In the past, you would have enabled this like so:

mapper = JordanWignerMapper()
converter = QubitConverter(mapper, z2symmetry_reduction="auto")

which would then later use symmetry_sector_locator() to find the symmetry sector of the Hilbert space in which the solution of your problem lies. This was only supported by the ElectronicStructureProblem. Below is a quick example:

tapered_op = converter.convert(
    hamiltonian,
    num_particles=problem.num_particles,
    sector_locator=problem.symmetry_sector_locator,
)

for pauli, coeff in sorted(tapered_op.label_iter()):
    print(f"{coeff.real:+.8f} * {pauli}")

-1.04109314 * I
+0.18093120 * X
-0.79587485 * Z

Now, all you need to do is the use the get_tapered_mapper() method and provide the original mapper which you would like to wrap:

tapered_mapper = problem.get_tapered_mapper(mapper)

tapered_op = tapered_mapper.map(hamiltonian)

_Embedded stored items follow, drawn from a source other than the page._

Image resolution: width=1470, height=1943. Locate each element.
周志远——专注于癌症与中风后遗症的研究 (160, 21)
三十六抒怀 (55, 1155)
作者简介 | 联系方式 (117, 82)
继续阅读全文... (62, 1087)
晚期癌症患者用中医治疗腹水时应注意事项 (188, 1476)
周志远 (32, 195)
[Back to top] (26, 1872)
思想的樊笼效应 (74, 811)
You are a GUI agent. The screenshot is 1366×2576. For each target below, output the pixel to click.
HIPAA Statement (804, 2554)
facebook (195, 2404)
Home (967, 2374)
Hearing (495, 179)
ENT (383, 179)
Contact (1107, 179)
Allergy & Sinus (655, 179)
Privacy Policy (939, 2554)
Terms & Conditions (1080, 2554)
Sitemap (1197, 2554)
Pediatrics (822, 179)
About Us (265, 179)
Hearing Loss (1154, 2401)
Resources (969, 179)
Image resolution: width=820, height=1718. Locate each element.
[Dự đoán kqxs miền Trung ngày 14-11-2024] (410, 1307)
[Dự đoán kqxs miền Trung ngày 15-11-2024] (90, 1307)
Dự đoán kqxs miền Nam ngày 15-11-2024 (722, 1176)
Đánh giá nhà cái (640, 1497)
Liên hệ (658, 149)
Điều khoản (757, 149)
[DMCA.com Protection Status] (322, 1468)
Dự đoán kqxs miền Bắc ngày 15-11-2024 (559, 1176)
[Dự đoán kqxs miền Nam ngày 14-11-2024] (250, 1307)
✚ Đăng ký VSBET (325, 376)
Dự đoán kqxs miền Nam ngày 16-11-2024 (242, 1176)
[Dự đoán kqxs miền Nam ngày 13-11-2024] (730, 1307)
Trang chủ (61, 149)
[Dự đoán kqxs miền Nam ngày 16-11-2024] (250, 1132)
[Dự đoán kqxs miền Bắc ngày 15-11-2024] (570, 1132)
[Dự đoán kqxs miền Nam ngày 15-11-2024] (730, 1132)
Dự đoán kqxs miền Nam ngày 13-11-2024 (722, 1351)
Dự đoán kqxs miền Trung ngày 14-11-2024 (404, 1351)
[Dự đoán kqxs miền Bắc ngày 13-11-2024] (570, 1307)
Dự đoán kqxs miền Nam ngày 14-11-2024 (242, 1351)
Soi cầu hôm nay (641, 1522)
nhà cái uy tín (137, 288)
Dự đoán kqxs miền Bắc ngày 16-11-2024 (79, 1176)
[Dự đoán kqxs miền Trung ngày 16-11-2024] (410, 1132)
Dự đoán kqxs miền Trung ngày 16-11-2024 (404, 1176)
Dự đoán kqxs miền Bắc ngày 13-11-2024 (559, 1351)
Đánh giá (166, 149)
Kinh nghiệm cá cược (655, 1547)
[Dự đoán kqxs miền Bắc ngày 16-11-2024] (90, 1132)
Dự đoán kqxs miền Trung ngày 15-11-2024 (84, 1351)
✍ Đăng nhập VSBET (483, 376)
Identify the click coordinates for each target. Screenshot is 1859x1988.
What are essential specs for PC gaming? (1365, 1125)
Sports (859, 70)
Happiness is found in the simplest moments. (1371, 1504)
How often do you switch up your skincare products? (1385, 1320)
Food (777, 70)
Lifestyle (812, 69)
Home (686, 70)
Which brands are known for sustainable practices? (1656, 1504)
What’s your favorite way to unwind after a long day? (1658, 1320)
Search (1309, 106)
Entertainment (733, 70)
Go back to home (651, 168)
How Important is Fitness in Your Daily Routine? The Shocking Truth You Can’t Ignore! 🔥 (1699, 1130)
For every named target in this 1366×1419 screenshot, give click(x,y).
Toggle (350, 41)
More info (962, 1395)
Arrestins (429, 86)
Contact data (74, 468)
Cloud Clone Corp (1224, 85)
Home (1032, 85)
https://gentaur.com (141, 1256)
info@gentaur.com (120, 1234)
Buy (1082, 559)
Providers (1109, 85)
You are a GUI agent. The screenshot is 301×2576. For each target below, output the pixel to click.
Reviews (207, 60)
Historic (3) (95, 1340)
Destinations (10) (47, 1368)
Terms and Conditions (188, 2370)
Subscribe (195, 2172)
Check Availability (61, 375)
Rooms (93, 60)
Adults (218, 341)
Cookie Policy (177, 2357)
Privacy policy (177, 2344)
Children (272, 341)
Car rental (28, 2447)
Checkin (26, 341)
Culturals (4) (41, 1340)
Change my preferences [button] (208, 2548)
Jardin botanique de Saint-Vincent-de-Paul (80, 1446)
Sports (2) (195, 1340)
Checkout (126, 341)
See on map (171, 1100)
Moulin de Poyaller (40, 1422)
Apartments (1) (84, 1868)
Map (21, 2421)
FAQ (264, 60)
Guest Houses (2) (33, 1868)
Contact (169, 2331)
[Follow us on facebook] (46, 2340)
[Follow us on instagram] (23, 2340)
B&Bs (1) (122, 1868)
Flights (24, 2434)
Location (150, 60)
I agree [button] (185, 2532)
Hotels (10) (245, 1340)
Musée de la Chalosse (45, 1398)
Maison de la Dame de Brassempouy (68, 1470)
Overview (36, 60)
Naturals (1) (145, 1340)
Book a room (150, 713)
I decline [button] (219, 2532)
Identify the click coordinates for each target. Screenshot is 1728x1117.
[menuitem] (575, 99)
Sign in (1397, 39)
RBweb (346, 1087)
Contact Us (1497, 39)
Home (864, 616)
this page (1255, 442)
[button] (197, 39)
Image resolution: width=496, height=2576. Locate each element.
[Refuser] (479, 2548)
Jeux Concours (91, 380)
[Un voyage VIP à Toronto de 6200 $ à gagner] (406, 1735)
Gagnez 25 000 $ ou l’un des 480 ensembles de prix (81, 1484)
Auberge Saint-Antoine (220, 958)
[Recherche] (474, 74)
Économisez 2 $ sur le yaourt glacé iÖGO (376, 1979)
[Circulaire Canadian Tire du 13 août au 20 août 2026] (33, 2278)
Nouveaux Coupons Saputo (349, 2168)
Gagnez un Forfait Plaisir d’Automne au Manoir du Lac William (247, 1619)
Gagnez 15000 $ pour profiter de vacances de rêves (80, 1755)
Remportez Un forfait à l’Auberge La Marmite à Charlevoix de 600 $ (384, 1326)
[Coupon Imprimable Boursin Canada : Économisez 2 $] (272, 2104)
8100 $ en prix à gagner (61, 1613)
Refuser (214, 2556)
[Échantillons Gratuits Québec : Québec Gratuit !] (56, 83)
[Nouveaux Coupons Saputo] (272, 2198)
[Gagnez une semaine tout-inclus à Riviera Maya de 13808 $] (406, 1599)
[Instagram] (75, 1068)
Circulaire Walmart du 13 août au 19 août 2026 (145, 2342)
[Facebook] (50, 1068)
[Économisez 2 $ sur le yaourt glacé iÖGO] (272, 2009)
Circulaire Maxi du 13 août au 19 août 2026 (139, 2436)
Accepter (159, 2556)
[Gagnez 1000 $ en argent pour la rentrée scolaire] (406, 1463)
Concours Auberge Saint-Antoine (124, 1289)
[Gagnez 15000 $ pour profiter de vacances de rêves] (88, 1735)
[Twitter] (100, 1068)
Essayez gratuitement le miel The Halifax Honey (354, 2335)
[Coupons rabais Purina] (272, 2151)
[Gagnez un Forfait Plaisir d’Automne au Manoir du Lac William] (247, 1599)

for pauli, coeff in sorted(tapered_op.label_iter()):
    print(f"{coeff.real:+.8f} * {pauli}")

-1.04109314 * I
+0.18093120 * X
-0.79587485 * Z

If you were not using the automatic symmetry detection but instead provided a custom symmetry sector, you can construct your TaperedQubitMapper instance directly. Be sure to check out its documentation for more details.